Work required
Leaving out all pictures, transcribe the lines below exactly, from the first through the line containing "Task: Click option".

┌──

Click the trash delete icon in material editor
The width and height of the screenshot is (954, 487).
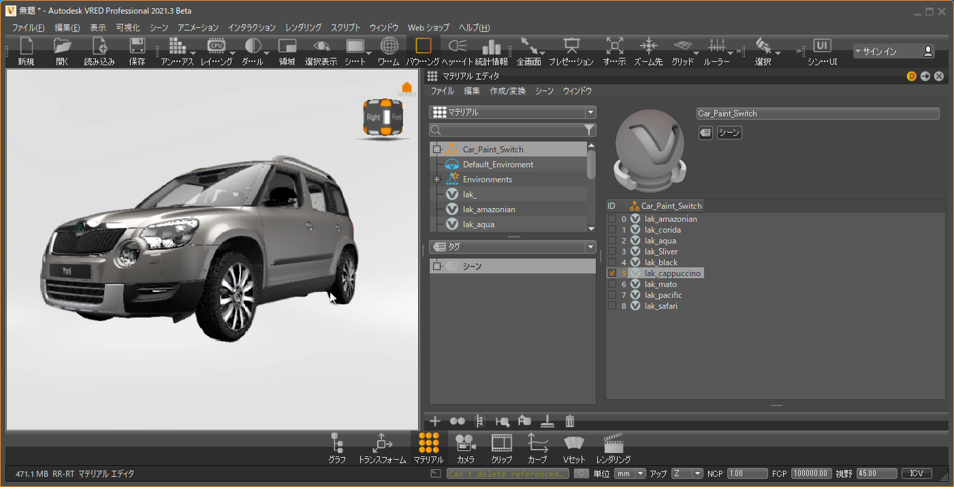(x=571, y=421)
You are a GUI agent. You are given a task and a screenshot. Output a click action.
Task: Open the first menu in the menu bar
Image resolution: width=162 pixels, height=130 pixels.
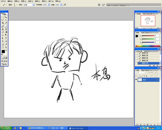(x=3, y=1)
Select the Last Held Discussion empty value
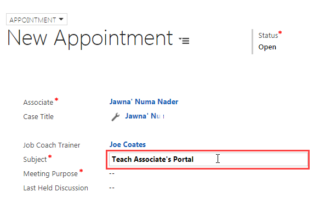325x203 pixels. (x=112, y=188)
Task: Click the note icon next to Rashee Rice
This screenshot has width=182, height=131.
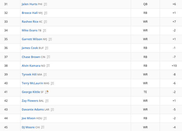Action: 46,22
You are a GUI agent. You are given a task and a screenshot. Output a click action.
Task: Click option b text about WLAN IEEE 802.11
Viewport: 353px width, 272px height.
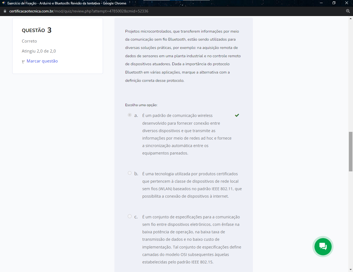[x=192, y=185]
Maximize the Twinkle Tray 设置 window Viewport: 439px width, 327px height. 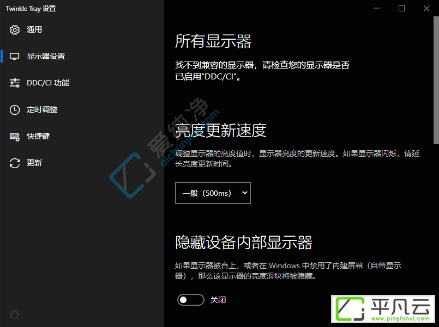(401, 9)
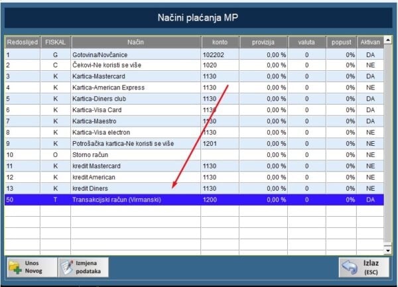Select the Transakcijski račun (Virmanski) row

point(136,199)
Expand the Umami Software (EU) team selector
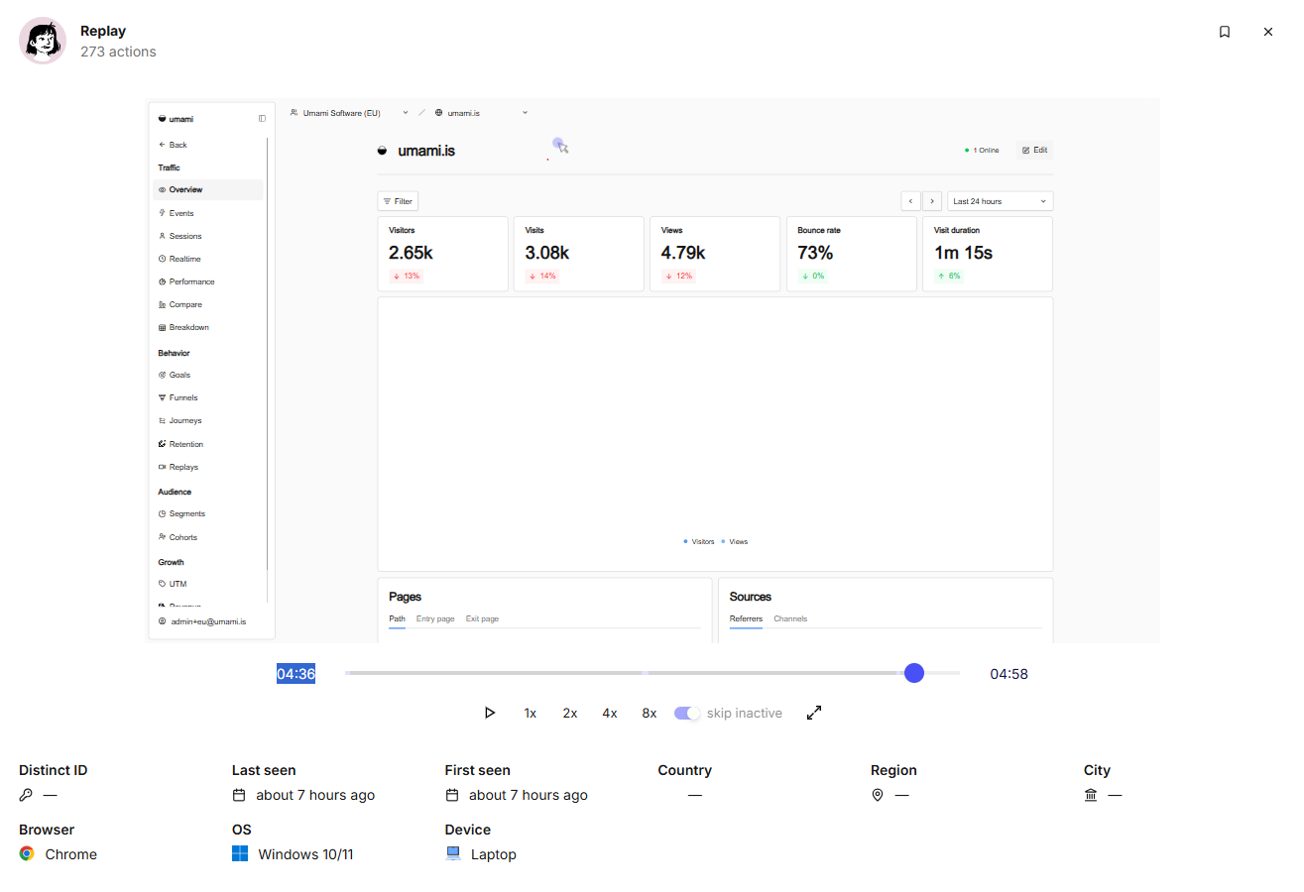 pos(349,113)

└──

Problem solution
Click the trash delete icon in material editor
The width and height of the screenshot is (954, 487).
(x=571, y=421)
You are a GUI agent. You are given a task and a screenshot. Output a click action.
Task: Open the first menu in the menu bar
Image resolution: width=162 pixels, height=130 pixels.
(x=3, y=1)
Select the Last Held Discussion empty value
325x203 pixels. (x=112, y=188)
Task: Click the note icon next to Rashee Rice
This screenshot has width=182, height=131.
Action: 46,22
You are a GUI agent. You are given a task and a screenshot. Output a click action.
Task: Click option b text about WLAN IEEE 802.11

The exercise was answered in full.